• _TASK REQUIREMENTS_:
1) According to the interview excerpt, at which organization did one of the speaker's mentors take on a prominent position?
2) Translate this sentence from the interview excerpt into Spanish: "I realized I wanted to do passion-driven work."
3) Return, unchanged, the stretch of the interview excerpt from "I began to understand" through "at this moment?".

I was able to pivot my career and go into the nonprofit advocacy space. One of my mentors took on a prominent position at the United Way of New York City. She told me about a role that could bring together my experience and my passion for helping under-resourced populations gain equal opportunity and access. That role was my first foray into the nonprofit advocacy sector, and the service bug bit me. Since then, I've worked in organizations that support LGBTQ youth, veterans, and young adults fighting for equal opportunities.

I began to understand that I didn't want to follow a traditional business path. I realized I wanted to do passion-driven work.

How did you get involved with the 15 Percent Pledge?

As I grew into leadership roles, I would be one of the very few people of color in the room. When you're serving majority Brown and Black populations, it is imperative to understand what's on the line when doing this type of work. When the killing of George Floyd happened in 2020, the world experienced a radical shift, and there was an opportunity to do meaningful work.

I'm the mother of two Black boys, and I wanted to make sure I was participatory in something that could shift how the world will meet them as Black men. I was asking myself questions like, What should I be doing? What do sustainable solutions look like at this moment?

Recorded data:

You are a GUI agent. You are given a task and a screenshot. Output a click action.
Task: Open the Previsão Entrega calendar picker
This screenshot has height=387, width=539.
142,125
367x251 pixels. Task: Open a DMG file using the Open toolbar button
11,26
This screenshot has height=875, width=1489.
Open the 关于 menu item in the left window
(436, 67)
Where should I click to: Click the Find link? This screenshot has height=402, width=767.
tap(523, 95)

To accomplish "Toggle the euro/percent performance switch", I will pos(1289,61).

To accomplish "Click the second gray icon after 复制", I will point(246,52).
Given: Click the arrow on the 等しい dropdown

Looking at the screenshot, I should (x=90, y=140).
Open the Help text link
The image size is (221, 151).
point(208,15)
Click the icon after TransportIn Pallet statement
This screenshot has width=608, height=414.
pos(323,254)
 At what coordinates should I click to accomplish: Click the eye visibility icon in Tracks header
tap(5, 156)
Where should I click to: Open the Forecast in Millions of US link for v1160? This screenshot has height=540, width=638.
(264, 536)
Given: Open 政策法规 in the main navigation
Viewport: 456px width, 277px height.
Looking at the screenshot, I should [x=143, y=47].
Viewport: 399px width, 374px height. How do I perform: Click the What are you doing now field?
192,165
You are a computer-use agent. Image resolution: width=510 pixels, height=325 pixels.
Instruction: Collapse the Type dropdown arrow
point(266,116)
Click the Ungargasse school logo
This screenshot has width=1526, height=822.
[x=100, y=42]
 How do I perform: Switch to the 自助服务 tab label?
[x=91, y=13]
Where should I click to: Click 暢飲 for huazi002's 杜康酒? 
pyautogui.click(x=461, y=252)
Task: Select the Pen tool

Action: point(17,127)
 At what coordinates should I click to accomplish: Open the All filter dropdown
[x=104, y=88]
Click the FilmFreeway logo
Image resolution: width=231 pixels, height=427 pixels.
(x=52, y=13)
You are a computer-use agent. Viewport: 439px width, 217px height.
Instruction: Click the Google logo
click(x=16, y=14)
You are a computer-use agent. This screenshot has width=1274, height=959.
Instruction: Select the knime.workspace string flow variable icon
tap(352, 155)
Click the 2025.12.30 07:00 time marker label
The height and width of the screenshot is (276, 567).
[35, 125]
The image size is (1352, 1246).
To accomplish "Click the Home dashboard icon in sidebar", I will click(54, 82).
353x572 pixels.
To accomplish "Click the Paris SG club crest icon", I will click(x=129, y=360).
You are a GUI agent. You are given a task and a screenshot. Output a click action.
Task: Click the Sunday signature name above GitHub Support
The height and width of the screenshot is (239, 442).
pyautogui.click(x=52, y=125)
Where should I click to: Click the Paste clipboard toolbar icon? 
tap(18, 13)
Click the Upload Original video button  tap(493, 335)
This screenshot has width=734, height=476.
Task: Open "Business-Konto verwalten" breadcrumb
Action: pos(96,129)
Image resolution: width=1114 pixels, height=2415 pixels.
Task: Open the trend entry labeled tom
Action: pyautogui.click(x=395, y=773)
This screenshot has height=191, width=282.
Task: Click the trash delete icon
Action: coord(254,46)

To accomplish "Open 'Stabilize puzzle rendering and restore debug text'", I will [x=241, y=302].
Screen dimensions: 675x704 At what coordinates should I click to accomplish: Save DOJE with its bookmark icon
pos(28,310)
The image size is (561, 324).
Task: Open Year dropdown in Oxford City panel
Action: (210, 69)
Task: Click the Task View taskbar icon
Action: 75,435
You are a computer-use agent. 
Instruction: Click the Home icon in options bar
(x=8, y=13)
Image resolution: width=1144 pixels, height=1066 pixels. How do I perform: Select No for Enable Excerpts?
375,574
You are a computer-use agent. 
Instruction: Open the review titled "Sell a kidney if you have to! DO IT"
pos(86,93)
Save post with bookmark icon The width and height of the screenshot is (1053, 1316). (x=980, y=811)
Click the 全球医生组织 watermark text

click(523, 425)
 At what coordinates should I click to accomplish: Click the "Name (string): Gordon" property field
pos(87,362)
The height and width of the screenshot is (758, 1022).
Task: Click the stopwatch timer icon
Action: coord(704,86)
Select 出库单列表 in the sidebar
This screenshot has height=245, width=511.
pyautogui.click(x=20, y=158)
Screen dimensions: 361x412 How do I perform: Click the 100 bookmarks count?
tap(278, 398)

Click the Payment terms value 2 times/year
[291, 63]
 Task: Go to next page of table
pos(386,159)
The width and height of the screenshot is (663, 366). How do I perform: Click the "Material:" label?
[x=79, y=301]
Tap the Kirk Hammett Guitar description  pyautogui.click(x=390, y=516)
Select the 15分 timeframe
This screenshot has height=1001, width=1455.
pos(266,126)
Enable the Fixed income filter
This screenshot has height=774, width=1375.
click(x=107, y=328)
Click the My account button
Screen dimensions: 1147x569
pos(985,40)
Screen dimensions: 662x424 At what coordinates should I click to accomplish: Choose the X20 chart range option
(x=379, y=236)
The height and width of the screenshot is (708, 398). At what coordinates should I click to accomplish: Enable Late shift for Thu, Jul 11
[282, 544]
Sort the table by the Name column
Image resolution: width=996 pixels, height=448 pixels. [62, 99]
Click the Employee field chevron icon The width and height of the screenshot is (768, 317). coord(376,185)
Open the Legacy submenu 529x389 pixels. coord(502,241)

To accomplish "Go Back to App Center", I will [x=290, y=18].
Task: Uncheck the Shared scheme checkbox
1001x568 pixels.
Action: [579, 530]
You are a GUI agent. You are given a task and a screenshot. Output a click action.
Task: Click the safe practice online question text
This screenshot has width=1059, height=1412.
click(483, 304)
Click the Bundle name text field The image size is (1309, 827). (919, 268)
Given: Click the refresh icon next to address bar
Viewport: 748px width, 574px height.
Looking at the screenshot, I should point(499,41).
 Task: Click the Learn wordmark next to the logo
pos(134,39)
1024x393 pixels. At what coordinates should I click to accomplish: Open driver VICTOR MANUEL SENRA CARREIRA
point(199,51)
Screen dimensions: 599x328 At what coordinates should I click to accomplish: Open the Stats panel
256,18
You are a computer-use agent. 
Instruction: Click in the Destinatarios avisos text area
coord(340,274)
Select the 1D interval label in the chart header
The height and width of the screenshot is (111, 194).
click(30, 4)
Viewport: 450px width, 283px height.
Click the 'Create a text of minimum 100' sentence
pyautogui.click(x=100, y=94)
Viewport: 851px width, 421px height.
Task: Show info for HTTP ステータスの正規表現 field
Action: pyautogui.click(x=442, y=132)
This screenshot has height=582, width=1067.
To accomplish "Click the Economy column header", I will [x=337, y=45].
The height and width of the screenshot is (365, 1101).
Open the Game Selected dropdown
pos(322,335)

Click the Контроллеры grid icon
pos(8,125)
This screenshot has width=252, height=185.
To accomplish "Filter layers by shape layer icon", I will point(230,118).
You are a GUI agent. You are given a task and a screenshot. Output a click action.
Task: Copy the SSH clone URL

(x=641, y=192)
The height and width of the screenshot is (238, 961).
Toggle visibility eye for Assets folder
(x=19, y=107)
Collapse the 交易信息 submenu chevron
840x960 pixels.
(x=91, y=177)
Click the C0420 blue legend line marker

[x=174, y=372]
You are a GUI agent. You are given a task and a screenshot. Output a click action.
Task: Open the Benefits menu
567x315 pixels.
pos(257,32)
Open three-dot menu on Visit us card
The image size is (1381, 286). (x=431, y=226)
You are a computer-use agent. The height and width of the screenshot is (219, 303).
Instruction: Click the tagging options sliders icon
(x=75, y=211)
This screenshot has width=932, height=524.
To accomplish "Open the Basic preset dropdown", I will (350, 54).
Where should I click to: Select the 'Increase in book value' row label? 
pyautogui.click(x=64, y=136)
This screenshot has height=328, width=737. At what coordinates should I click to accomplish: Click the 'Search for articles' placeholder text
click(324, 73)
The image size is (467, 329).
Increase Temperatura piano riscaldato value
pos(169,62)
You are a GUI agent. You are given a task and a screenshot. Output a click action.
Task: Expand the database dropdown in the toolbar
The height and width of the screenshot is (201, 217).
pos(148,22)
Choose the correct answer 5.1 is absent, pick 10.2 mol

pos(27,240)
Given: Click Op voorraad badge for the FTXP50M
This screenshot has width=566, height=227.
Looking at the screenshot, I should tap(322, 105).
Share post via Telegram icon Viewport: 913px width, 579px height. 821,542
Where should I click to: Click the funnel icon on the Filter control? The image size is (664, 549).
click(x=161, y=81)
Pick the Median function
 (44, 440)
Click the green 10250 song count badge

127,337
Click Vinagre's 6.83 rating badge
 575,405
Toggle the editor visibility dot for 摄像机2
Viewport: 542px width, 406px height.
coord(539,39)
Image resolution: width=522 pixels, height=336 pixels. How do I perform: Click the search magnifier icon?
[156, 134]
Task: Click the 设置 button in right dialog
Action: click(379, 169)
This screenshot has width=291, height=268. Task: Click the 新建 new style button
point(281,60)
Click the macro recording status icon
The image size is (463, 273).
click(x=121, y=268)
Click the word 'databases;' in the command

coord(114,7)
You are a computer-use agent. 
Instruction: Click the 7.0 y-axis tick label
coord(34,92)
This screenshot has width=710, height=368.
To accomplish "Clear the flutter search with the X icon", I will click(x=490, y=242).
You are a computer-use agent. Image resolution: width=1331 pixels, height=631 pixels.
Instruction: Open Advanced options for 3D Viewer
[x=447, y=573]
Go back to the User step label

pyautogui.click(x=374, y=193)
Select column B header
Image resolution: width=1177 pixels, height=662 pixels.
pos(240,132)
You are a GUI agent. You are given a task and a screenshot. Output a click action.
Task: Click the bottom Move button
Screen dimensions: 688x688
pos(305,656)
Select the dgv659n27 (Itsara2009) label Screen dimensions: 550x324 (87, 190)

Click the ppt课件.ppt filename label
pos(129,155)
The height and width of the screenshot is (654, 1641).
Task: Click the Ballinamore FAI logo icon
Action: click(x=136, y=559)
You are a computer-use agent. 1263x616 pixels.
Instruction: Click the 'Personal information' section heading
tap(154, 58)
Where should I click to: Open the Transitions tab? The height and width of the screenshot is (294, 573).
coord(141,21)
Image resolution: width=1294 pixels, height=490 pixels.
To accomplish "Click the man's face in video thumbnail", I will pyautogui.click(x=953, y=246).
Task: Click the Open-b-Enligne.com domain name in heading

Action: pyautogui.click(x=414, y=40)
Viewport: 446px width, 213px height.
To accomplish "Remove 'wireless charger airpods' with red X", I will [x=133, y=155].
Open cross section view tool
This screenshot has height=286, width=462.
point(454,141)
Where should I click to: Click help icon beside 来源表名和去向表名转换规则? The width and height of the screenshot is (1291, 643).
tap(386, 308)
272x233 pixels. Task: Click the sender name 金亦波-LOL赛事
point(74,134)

• _EXERCISE RESULTS_:
1) The United Way of New York City.

2) Me di cuenta de que quería hacer un trabajo impulsado por la pasión.

3)
I began to understand that I didn't want to follow a traditional business path. I realized I wanted to do passion-driven work.

How did you get involved with the 15 Percent Pledge?

As I grew into leadership roles, I would be one of the very few people of color in the room. When you're serving majority Brown and Black populations, it is imperative to understand what's on the line when doing this type of work. When the killing of George Floyd happened in 2020, the world experienced a radical shift, and there was an opportunity to do meaningful work.

I'm the mother of two Black boys, and I wanted to make sure I was participatory in something that could shift how the world will meet them as Black men. I was asking myself questions like, What should I be doing? What do sustainable solutions look like at this moment?